ニュース株式AnthropicのIPO計画に注目集まる、Riotが91億ドルのAIインフラ契約を確保

AnthropicのIPO計画に注目集まる、Riotが91億ドルのAIインフラ契約を確保

著者: Tron Weekly·

重要ポイント

  • The Wall Street Journalによると、Anthropicは9月または10月初旬を目指す可能性のあるIPOに先立ち、投資家との協議を進めている。
  • Amazonは最大40億ドル、Googleは約20億ドルをAnthropicに投資しており、同社への強い企業信任を示している。
  • Riot Platformsはテキサス州のキャンパスで191メガワットの容量を対象とする20年リース契約を結び、2048年6月までに約91億ドルの収益を生む見込みだ。
  • Bloombergは、Riotのリース契約の相手先がAnthropicだと報じたが、両社とも提携を正式に確認していない。
  • 契約発表後、Riot株は時間外取引で約24%上昇した一方、第2四半期のGAAP純損失は2億3,700万ドルだった。
AnthropicのIPO計画に注目集まる、Riotが91億ドルのAIインフラ契約を確保

Anthropicの潜在的な新規株式公開(IPO)は、同社が9月または10月初旬にもIPOに向けた投資家との協議を開始する可能性があるとの報道を受け、注目を集めている。 The Wall Street Journal によると、Anthropicは上場前に投資家基盤を整えるための協議を進めているという。
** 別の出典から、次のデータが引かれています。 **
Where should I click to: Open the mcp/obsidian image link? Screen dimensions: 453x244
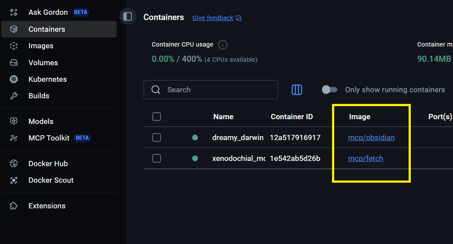coord(371,137)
同社は2023年に最大40億ドルを拠出する方針を示したAmazonや、約20億ドルを投資したGoogleから大きな支援を受けており、すでに強い企業の信任を得ていることを示している。

この動きは、AnthropicがClaude AIアシスタントを中心にAI技術のポートフォリオを拡大し続ける中で起きている。一方、競合のOpenAIは、上場に向けてより慎重な姿勢を取っているように見える。Anthropicの注目度は、Bitcoinマイニング企業Riot Platformsとの大規模データセンター契約に関する報道によっても高まっている。AnthropicのようなフロンティアAI企業は、大規模言語モデルの学習と運用に莫大な計算資源を必要としており、データセンター容量の確保をめぐる競争は激化している。
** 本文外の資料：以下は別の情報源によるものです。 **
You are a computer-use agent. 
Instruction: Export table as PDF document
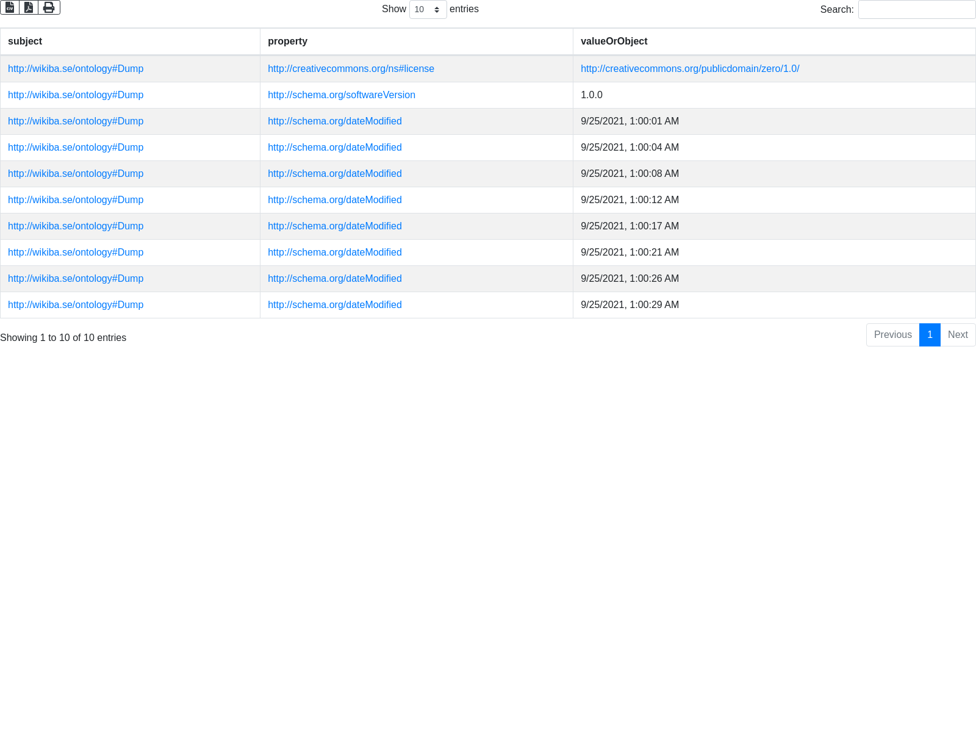pos(29,7)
AnthropicのIPOはRiotの大規模AI契約の最中に浮上

Riotは、テキサス州ロックデールのキャンパスにある191メガワットの重要IT容量について、正体を明かしていない「leading frontier AI lab」と20年のリース契約を結んだ。この契約により、2048年6月までにRiotに約91億ドルの収益をもたらすと見込まれている。さらに5年延長が2回行われた場合、総額は約161億ドルに達する可能性がある。

The Blockが引用した Bloomberg の報道によれば、この契約の相手先はAnthropicだという。ただし、火曜日早朝の時点でRiotもAnthropicも、この提携を公には認めていなかった。

この契約は、計算能力への需要が急増する中で、Bitcoinマイナーが自社の強力な電力インフラをAIワークロードに活用する動きを示す一例である。Bitcoinマイニング施設は、大規模な系統接続や冷却設備をすでに許認可済みかつ稼働中の状態で保有しており、これは新たなAIデータセンターを構築する際に確保まで通常数年を要する資産である。

契約発表後にRiot株が急伸

Riotの第2四半期売上高は1億7,420万ドルで、前年同期比14%増となり、アナリスト予想の1億5,200万ドルから1億5,500万ドルを上回った。増収にもかかわらず、RiotはGAAPベースの純損失2億3,700万ドル、希薄化後1株当たり0.68ドルを計上した。同社の四半期末時点の流動性は12億ドルで、内訳はBitcoin保有6億6,600万ドルと現金5億4,900万ドルだった。

契約発表後、Riot株は時間外取引で約24%上昇し、長期的なAI契約に対する市場の強い反応を示した。一方、執筆時点でBitcoinは64,029ドルで取引されており、投資家は最新の米CPIデータを待っている。

AI需要がBitcoinマイニングを再編

AnthropicのIPOを巡る動きとRiotの大規模AI提携は、Bitcoinマイニング企業が代替収益源を模索する広範な流れを反映している。業界各社は現在、既存の電力インフラを活用して、AIやHPC(高性能計算)業務から収益を生み出している。MARA、TeraWulf、Galaxy DigitalもAIインフラを検討している企業の一つである。

AnthropicのIPOが成功すれば、急成長するAI業界における新たな重要な節目となる。もしRiotとAnthropicの間で報じられた契約が事実であれば、RiotはBitcoinマイニング事業に加えて安定的な長期収入源を確保できる可能性がある。AnthropicのIPOが9月または10月初旬に進めば、今年のテクノロジー市場における注目イベントの一つになることは間違いない。